Nous faillîmes avoir une visite royale plus piquante, celle de la reine Isabelle. La reine aurait voulu rentrer en Espagne. Les ministres de son fils s’opposèrent à sa rentrée, qu’ils trouvaient prématurée. Elle en fut piquée au vif. Don Carlos profita de la circonstance pour lui offrir de venir s’installer à Zarauz, sa station préférée, l’assurant qu’elle y serait reçue avec tous les honneurs qui lui étaient dus. La reine parut un instant tentée d’accepter, pour faire pièce à son fils, et déjà Don Carlos avait envoyé à la frontière ses équipages pour l’attendre. Mieux inspirée, elle déclina l’invitation. Mais il fallait voir, en attendant, l’agitation du consul général et de tout le personnel à ses ordres, l’anxiété avec laquelle ils épiaient l’arrivée des express de Paris et leur émoi lorsqu’ils voyaient une grosse dame descendre de wagon.

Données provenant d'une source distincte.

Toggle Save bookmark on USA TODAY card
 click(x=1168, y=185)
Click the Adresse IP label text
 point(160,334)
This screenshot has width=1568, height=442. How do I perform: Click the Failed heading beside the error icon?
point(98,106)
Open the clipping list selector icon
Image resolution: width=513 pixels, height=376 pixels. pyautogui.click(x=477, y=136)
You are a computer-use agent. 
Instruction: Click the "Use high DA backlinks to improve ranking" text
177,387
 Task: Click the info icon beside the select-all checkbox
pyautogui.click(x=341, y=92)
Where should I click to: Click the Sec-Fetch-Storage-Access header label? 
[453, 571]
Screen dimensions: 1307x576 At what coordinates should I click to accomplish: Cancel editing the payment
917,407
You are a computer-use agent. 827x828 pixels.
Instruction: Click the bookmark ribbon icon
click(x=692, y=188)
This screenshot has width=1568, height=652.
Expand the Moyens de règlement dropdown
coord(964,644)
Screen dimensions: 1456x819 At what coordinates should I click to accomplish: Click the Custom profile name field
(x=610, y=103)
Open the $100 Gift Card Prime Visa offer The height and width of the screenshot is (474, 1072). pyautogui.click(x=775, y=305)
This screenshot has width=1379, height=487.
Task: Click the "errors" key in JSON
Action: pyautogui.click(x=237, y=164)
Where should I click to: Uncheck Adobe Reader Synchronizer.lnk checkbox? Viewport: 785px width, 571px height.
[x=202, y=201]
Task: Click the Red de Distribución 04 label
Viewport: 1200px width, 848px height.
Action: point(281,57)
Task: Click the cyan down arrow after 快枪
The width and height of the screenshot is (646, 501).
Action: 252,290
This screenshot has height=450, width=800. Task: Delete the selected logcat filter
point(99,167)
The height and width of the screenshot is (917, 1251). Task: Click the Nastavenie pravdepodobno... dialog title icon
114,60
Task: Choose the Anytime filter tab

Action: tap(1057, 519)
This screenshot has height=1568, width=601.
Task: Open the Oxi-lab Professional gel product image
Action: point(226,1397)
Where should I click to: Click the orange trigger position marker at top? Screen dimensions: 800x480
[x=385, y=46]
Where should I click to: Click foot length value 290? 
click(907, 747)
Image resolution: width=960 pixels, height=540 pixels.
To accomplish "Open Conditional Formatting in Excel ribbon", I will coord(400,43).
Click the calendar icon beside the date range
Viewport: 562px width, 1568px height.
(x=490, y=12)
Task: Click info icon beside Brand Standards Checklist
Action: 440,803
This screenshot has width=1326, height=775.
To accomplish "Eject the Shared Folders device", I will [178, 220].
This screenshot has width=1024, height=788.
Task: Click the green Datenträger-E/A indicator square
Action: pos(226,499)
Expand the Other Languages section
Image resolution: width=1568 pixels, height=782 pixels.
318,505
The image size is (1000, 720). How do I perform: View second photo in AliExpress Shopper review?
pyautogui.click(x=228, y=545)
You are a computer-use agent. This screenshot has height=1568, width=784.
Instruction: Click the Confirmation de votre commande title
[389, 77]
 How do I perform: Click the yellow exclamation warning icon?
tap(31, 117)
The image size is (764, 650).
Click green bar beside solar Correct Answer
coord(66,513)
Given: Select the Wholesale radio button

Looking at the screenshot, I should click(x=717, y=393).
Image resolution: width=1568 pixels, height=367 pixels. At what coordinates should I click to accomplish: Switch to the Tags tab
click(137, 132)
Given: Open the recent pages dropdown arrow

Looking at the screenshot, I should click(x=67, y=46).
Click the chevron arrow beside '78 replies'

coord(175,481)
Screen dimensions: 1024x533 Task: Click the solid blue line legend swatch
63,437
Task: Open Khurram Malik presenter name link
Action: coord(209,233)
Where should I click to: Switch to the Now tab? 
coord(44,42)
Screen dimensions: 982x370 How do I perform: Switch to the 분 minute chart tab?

Le duc de Parme, neveu du comte de Chambord et beau-frère de Don Carlos, s’était fixé à Biarritz avec sa nombreuse famille. Don Carlos lui avait donné un régiment, qu’il ne commanda jamais. Une fois ou deux, il alla faire dans les États carlistes des excursions, sur lesquelles nous fermions les yeux.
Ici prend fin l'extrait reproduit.